Objective 1: According to the review highlights, on what date is the Monetary Policy Statement 2011-12 to be announced?

Selected excerpt:
---*---

The Reserve Bank of India today released the Macroeconomic and Monetary Developments First Quarter Review 2011-12. The document serves as a background to the Monetary Policy Statement 2011-12 to be announced on July 26, 2011. The major highlights of the document are set out below.
Overall Outlook
Taming inflation warrants continuation of anti-inflationary monetary stance
- Inflation risks stay, while growth showed signs of moderation. On current reckoning, growth is likely to stay around trend growth of around 8.0 per cent. However, downside risks have increased. Overall some moderation in growth is expected in 2011-12. Various expectation surveys also indicate the same.
- Near-term upside risks to inflation remain significant. Price pressures are expected to persist through Q2 as well and then moderate towards the later part of 2011-12. Breaking inertial dynamics of wage and food price rise is important for arresting inflation.
- Risks to baseline growth and inflation projections may arise from three factors: (1) significant departure of monsoon from normal, (2) a collapse or re-build of global commodity price bubble, and (3) Euro zone debt crisis assuming full-blown proportions.
- Notwithstanding the slowdown in growth, high inflation requires continued anti-inflationary bias with a close watch and responsiveness to new information.

---*---

Objective 2: Copy the three rows in Block 1 word for word, without the pictures.

Supplied entries:
---*---

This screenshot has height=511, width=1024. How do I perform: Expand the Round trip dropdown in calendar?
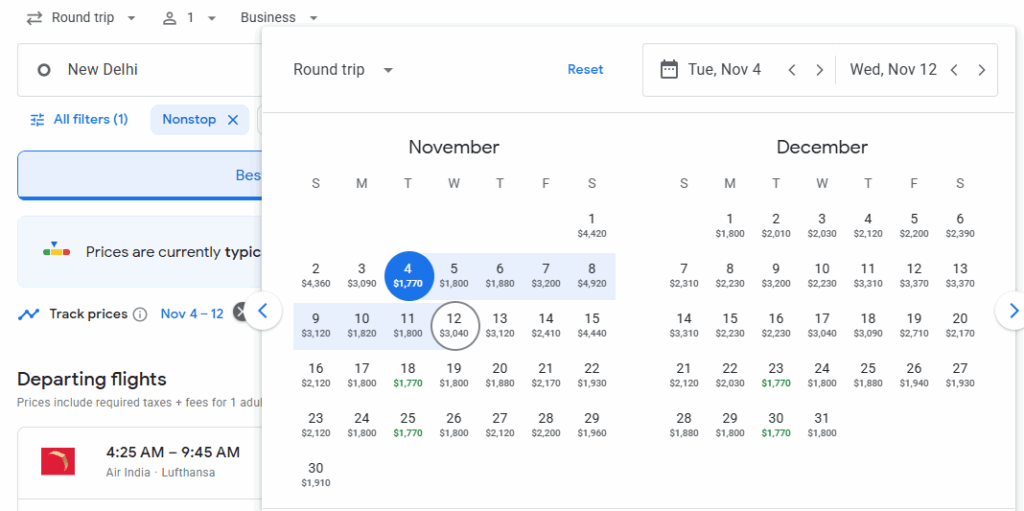tap(343, 70)

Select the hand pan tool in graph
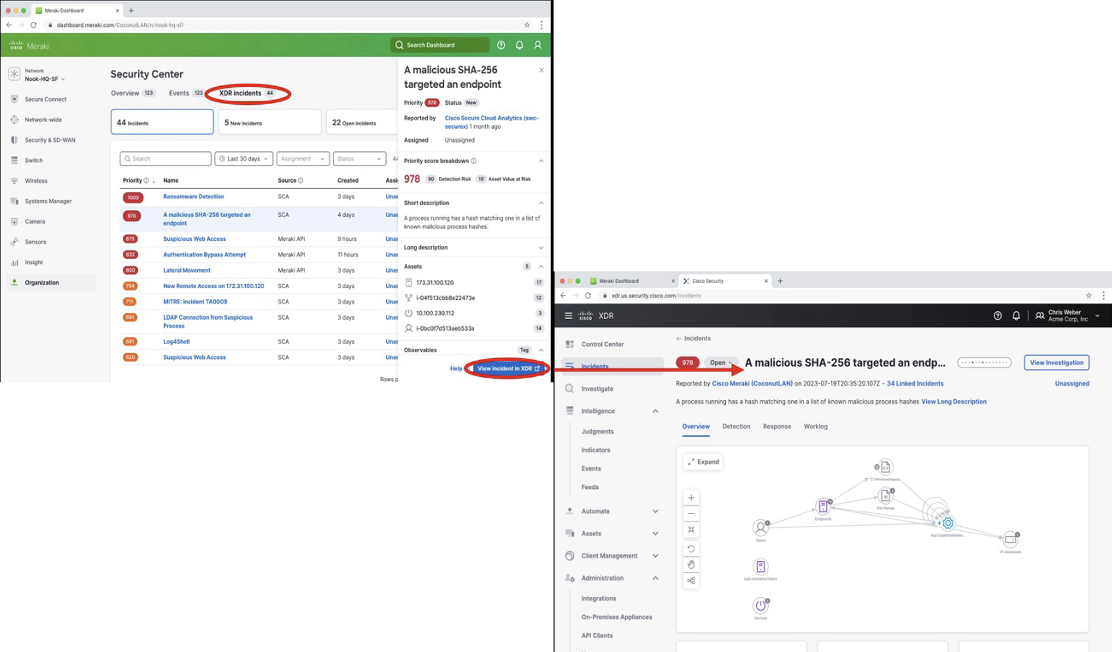tap(691, 564)
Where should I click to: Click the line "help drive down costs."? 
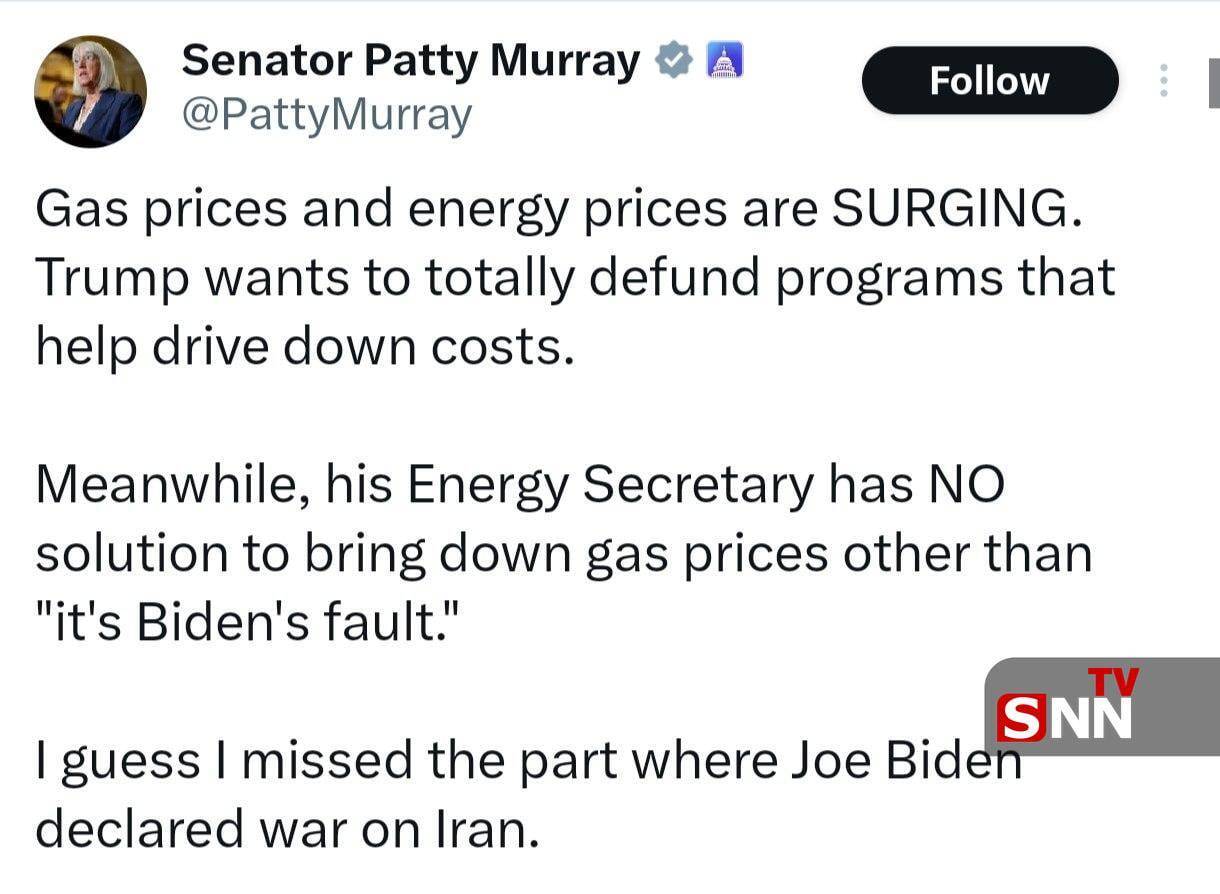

---*---

Exercise output 1: July 26, 2011

Exercise output 2:
This screenshot has height=511, width=1024. How do I perform: Expand the Round trip dropdown in calendar?
tap(343, 70)

Select the hand pan tool in graph
tap(691, 564)
Where should I click to: Click the line "help drive down costs."? 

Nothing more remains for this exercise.